The stress was manageable, but built up over time. It's hard to tell whether the stress was cumulative or whether the increase was due to circumstance. Doing NaNoWriMo in November while continuing studying didn't particularly help matters. The weeks leading up to the workshop were particularly stressful due to a lack of information: I worried that I would not know nearly enough to be useful, that I would make a fool of myself, and so on. So while the stress surely mounted as time wore on, I can't tell how much of that was cumulative versus circumstantial.
I tentatively believe that someone could sustain my pace for significantly longer than I did, so long as they were willing to live with the strain. I don't plan to test this myself: I'll be slowing down both to improve performance at work and to reduce my general stress levels. Five months of fervent studying is no walk in the park.
So you want to follow in my footsteps?

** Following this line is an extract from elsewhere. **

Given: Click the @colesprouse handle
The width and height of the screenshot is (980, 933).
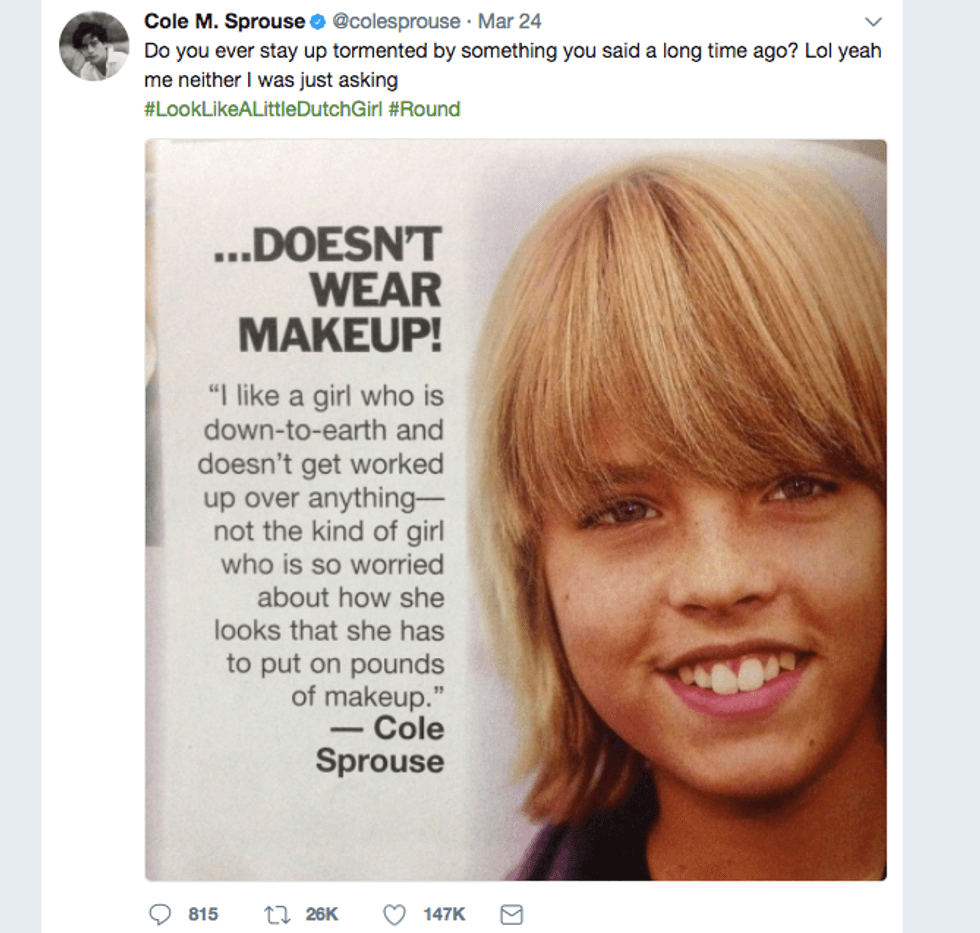Looking at the screenshot, I should [x=395, y=22].
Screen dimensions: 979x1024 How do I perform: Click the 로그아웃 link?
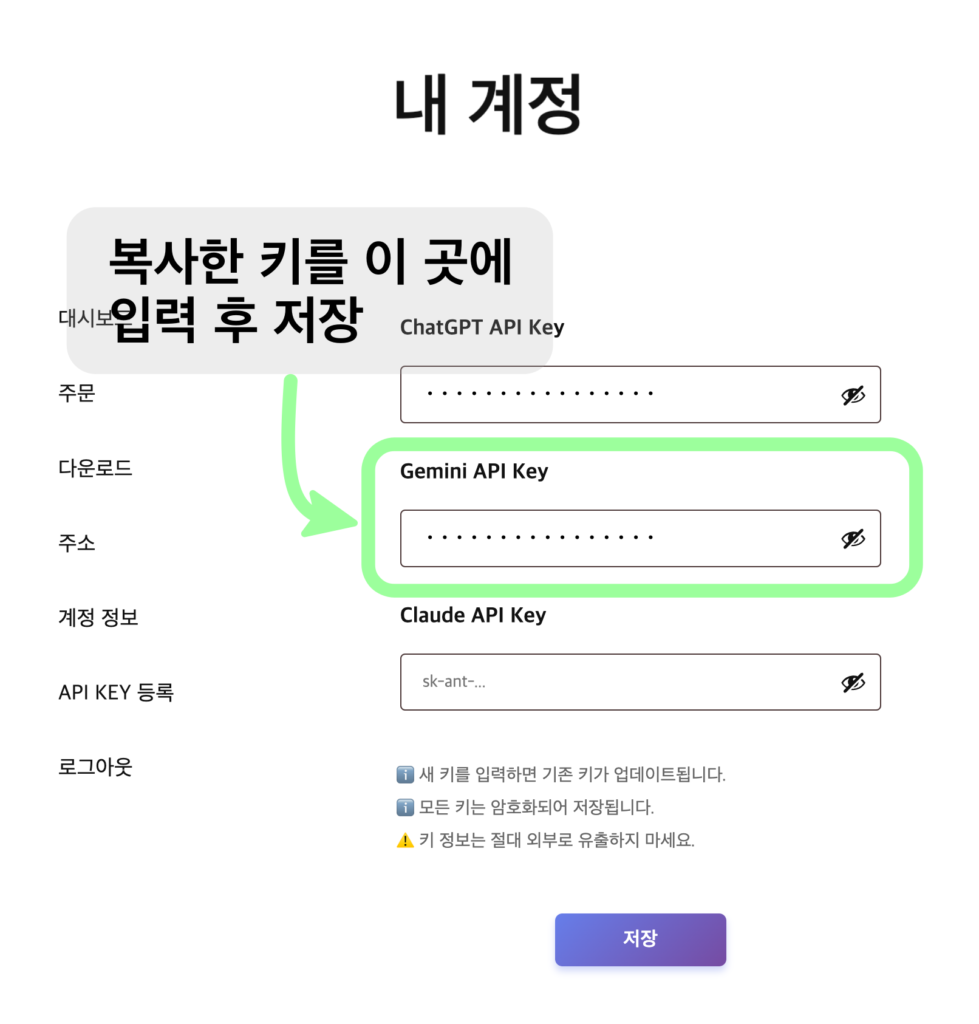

Awesome. I commend your enthusiasm. My next post will delve into my mindset and a few of the quirks of my behavior that helped me be productive. For now, I will leave you with this advice:
- There is no magic to it. If you study the right material, do the exercises, and write what you've learned in your own words, then you can indeed learn MIRI-relevant math in a reasonable amount of time.
- Learning fast does not need to dominate your life. There can be time for social activities and even significant side projects. You will have to work really hard, but that work does not have to consume your life.
- If you're going to do something like this, let people know what you're doing. This is much easier if you have people you can turn to for support who don't mind you being extra snappy, people who can drag you away for a day every week or two. Also, stating your goals publicly helps to stop you from giving up.
The difficult part is making a commitment and sticking to it. Akrasia is a formidable enemy, here. If you can avoid it, the actual autodidacting is not overly difficult.
As for specific advice, if your background is similar to mine then I recommend reading Naïve Set Theory, Computability and Logic, and the first two chapters of Model Theory in that order, these will get you off to a good start. Feel free to message me if you get stuck or if you want more recommendations.
Following posts will cover the other sides of my experience: how I got interested in this field, where I draw my motivation from, and the dark arts that I use to maintain productivity. In the meantime, questions are welcome.